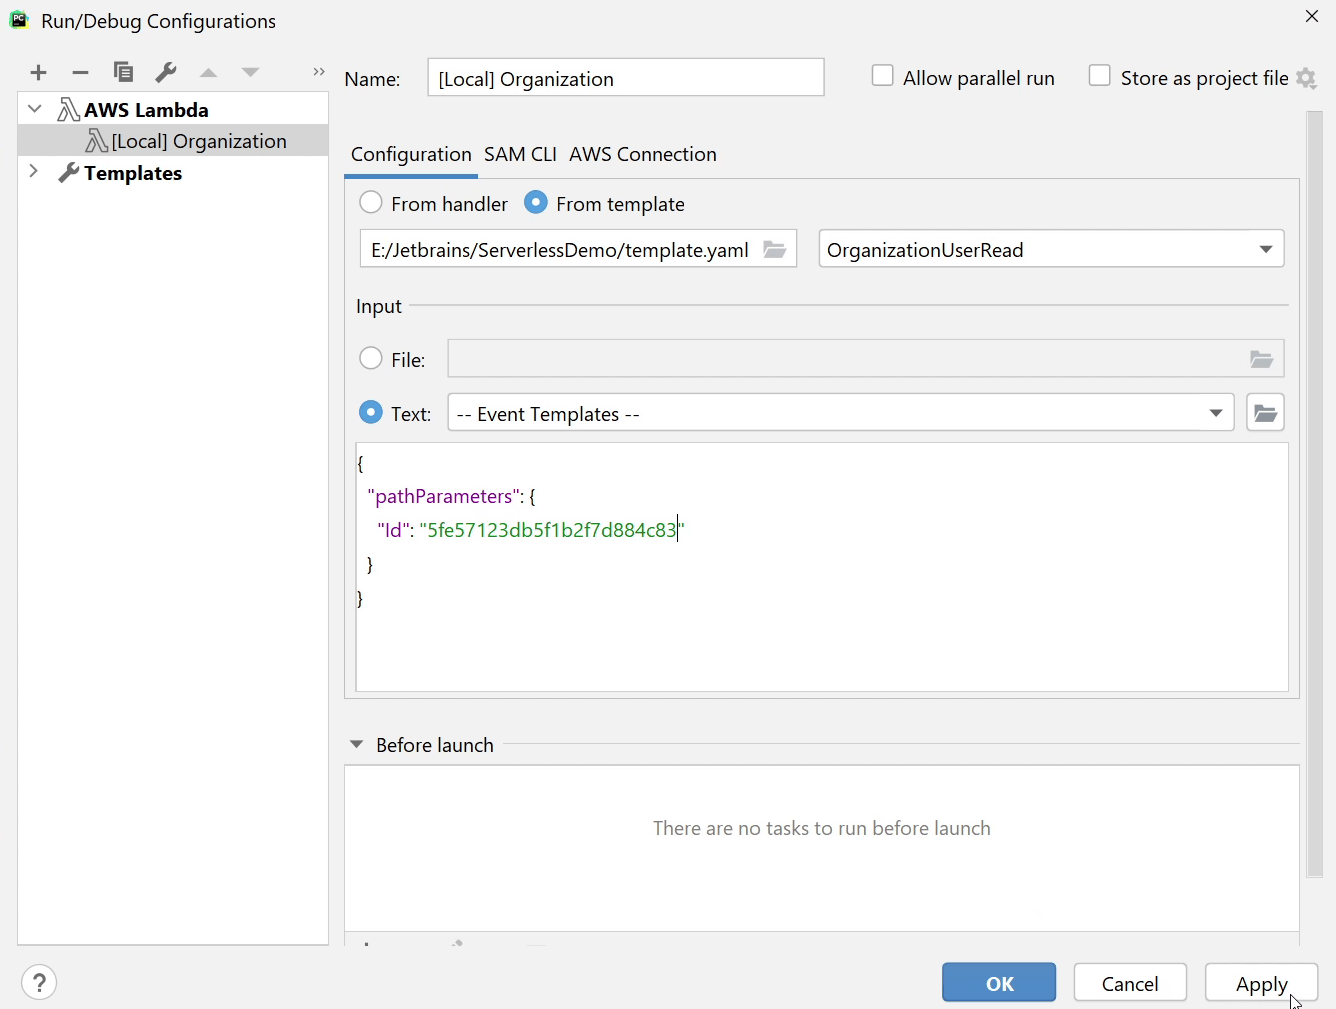Check Store as project file
This screenshot has height=1009, width=1336.
[1100, 77]
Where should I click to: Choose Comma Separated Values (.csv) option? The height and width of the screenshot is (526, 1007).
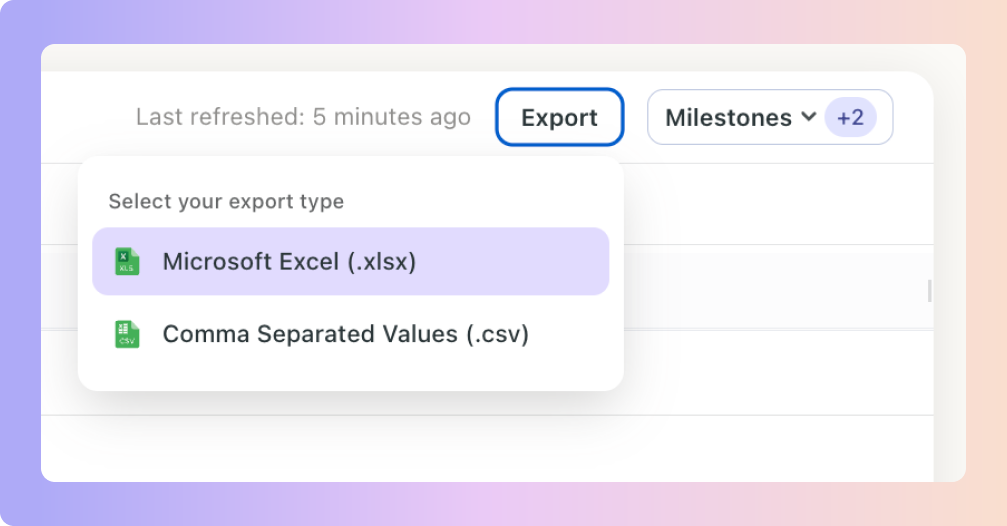(x=351, y=334)
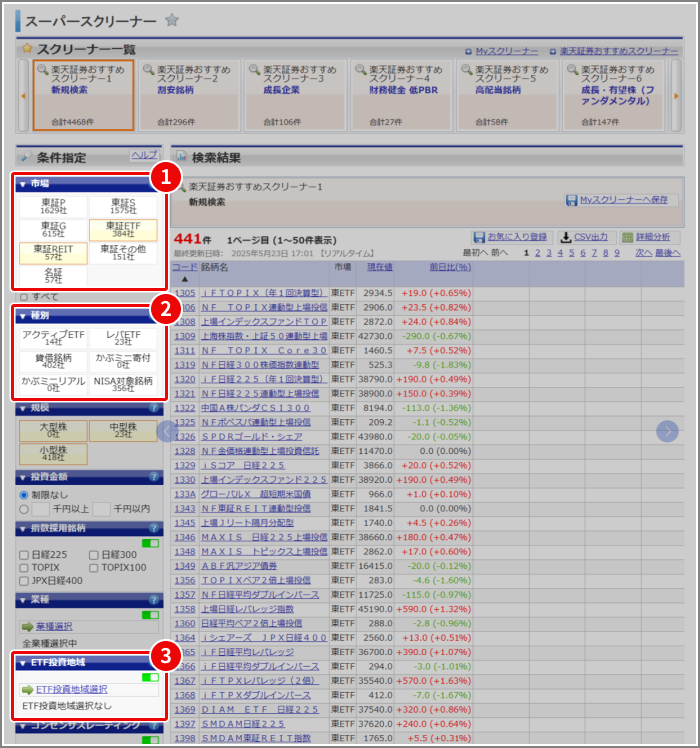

Work request:
In the copy, only the lines from the one holding "Where should I" through the end of the listing above should appear, retyped exactly, both ends included, with no pictures.

Response box:
Where should I click to: Choose Comma Separated Values (.csv) option? The height and width of the screenshot is (526, 1007).
(x=351, y=334)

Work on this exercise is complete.